§ What you need to do: Repeat every entry exactly. Leave nothing out.

§ Supplied material:
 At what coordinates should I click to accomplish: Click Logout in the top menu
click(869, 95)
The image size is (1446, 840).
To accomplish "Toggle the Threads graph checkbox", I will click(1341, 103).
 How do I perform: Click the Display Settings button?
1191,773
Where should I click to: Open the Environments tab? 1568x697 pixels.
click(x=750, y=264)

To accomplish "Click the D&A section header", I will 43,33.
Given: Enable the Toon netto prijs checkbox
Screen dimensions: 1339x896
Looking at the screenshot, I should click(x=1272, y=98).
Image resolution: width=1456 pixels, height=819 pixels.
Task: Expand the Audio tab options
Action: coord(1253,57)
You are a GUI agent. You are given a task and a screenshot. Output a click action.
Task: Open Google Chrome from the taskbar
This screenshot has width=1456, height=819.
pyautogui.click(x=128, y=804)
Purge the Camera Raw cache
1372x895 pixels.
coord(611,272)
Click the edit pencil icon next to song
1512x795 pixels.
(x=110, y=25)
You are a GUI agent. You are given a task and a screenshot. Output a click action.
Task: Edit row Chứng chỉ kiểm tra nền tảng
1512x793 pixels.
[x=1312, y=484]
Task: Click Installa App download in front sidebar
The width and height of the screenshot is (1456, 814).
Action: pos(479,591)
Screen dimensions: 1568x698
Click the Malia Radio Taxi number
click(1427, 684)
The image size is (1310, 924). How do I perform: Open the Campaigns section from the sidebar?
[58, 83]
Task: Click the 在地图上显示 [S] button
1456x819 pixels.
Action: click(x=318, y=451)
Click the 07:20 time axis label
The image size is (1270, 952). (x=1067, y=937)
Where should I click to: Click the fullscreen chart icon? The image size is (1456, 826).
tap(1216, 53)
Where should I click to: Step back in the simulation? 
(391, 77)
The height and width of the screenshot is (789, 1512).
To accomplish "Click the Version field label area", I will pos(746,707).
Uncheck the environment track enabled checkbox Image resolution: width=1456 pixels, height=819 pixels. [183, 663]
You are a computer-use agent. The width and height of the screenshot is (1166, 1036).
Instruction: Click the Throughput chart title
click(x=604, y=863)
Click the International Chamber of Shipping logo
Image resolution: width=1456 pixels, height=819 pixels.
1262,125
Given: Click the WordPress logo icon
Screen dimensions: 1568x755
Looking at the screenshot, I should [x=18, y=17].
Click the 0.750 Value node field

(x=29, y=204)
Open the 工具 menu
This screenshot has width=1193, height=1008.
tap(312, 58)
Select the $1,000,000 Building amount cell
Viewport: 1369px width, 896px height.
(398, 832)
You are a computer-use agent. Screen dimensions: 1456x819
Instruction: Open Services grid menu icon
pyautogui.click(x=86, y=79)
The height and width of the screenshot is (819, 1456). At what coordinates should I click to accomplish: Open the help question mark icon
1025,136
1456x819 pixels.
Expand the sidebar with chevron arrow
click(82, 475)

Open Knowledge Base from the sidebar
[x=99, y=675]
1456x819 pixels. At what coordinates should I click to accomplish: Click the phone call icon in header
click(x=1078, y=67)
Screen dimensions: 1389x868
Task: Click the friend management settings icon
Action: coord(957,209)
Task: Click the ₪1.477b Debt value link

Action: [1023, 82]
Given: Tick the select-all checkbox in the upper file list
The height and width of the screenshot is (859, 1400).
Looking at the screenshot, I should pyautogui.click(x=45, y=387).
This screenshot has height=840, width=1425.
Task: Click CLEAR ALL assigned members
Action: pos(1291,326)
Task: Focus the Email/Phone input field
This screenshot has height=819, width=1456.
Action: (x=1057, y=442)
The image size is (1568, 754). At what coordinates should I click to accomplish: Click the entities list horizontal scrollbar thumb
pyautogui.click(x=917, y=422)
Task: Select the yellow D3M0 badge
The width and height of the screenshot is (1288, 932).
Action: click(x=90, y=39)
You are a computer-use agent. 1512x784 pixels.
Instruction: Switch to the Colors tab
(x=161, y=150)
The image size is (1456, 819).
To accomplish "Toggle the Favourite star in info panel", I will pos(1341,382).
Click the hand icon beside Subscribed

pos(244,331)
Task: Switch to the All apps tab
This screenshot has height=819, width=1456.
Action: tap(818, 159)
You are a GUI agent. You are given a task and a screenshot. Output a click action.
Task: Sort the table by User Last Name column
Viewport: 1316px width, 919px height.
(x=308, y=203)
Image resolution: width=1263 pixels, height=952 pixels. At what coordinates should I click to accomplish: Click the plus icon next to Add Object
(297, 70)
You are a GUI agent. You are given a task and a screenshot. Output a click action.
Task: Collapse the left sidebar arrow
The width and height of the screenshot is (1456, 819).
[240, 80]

§ Response area:
 At what coordinates should I click to accomplish: Click Logout in the top menu
click(869, 95)
The image size is (1446, 840).
To accomplish "Toggle the Threads graph checkbox", I will click(1341, 103).
 How do I perform: Click the Display Settings button?
1191,773
Where should I click to: Open the Environments tab? 1568x697 pixels.
click(x=750, y=264)

To accomplish "Click the D&A section header", I will 43,33.
Given: Enable the Toon netto prijs checkbox
Screen dimensions: 1339x896
Looking at the screenshot, I should click(x=1272, y=98).
Image resolution: width=1456 pixels, height=819 pixels.
Task: Expand the Audio tab options
Action: coord(1253,57)
You are a GUI agent. You are given a task and a screenshot. Output a click action.
Task: Open Google Chrome from the taskbar
This screenshot has width=1456, height=819.
pyautogui.click(x=128, y=804)
Purge the Camera Raw cache
1372x895 pixels.
coord(611,272)
Click the edit pencil icon next to song
1512x795 pixels.
(x=110, y=25)
You are a GUI agent. You are given a task and a screenshot. Output a click action.
Task: Edit row Chứng chỉ kiểm tra nền tảng
1512x793 pixels.
[x=1312, y=484]
Task: Click Installa App download in front sidebar
The width and height of the screenshot is (1456, 814).
Action: pos(479,591)
Screen dimensions: 1568x698
Click the Malia Radio Taxi number
click(1427, 684)
The image size is (1310, 924). How do I perform: Open the Campaigns section from the sidebar?
[58, 83]
Task: Click the 在地图上显示 [S] button
1456x819 pixels.
Action: click(x=318, y=451)
Click the 07:20 time axis label
The image size is (1270, 952). (x=1067, y=937)
Where should I click to: Click the fullscreen chart icon? The image size is (1456, 826).
tap(1216, 53)
Where should I click to: Step back in the simulation? 
(391, 77)
The height and width of the screenshot is (789, 1512).
To accomplish "Click the Version field label area", I will pos(746,707).
Uncheck the environment track enabled checkbox Image resolution: width=1456 pixels, height=819 pixels. [183, 663]
You are a computer-use agent. The width and height of the screenshot is (1166, 1036).
Instruction: Click the Throughput chart title
click(x=604, y=863)
Click the International Chamber of Shipping logo
Image resolution: width=1456 pixels, height=819 pixels.
1262,125
Given: Click the WordPress logo icon
Screen dimensions: 1568x755
Looking at the screenshot, I should [x=18, y=17].
Click the 0.750 Value node field

(x=29, y=204)
Open the 工具 menu
This screenshot has width=1193, height=1008.
tap(312, 58)
Select the $1,000,000 Building amount cell
Viewport: 1369px width, 896px height.
(398, 832)
You are a computer-use agent. Screen dimensions: 1456x819
Instruction: Open Services grid menu icon
pyautogui.click(x=86, y=79)
The height and width of the screenshot is (819, 1456). At what coordinates should I click to accomplish: Open the help question mark icon
1025,136
1456x819 pixels.
Expand the sidebar with chevron arrow
click(82, 475)

Open Knowledge Base from the sidebar
[x=99, y=675]
1456x819 pixels. At what coordinates should I click to accomplish: Click the phone call icon in header
click(x=1078, y=67)
Screen dimensions: 1389x868
Task: Click the friend management settings icon
Action: coord(957,209)
Task: Click the ₪1.477b Debt value link

Action: [1023, 82]
Given: Tick the select-all checkbox in the upper file list
The height and width of the screenshot is (859, 1400).
Looking at the screenshot, I should pyautogui.click(x=45, y=387).
This screenshot has height=840, width=1425.
Task: Click CLEAR ALL assigned members
Action: pos(1291,326)
Task: Focus the Email/Phone input field
This screenshot has height=819, width=1456.
Action: (x=1057, y=442)
The image size is (1568, 754). At what coordinates should I click to accomplish: Click the entities list horizontal scrollbar thumb
pyautogui.click(x=917, y=422)
Task: Select the yellow D3M0 badge
The width and height of the screenshot is (1288, 932).
Action: click(x=90, y=39)
You are a computer-use agent. 1512x784 pixels.
Instruction: Switch to the Colors tab
(x=161, y=150)
The image size is (1456, 819).
To accomplish "Toggle the Favourite star in info panel", I will pos(1341,382).
Click the hand icon beside Subscribed

pos(244,331)
Task: Switch to the All apps tab
This screenshot has height=819, width=1456.
Action: tap(818, 159)
You are a GUI agent. You are given a task and a screenshot. Output a click action.
Task: Sort the table by User Last Name column
Viewport: 1316px width, 919px height.
(x=308, y=203)
Image resolution: width=1263 pixels, height=952 pixels. At what coordinates should I click to accomplish: Click the plus icon next to Add Object
(297, 70)
You are a GUI agent. You are given a task and a screenshot. Output a click action.
Task: Collapse the left sidebar arrow
The width and height of the screenshot is (1456, 819).
[240, 80]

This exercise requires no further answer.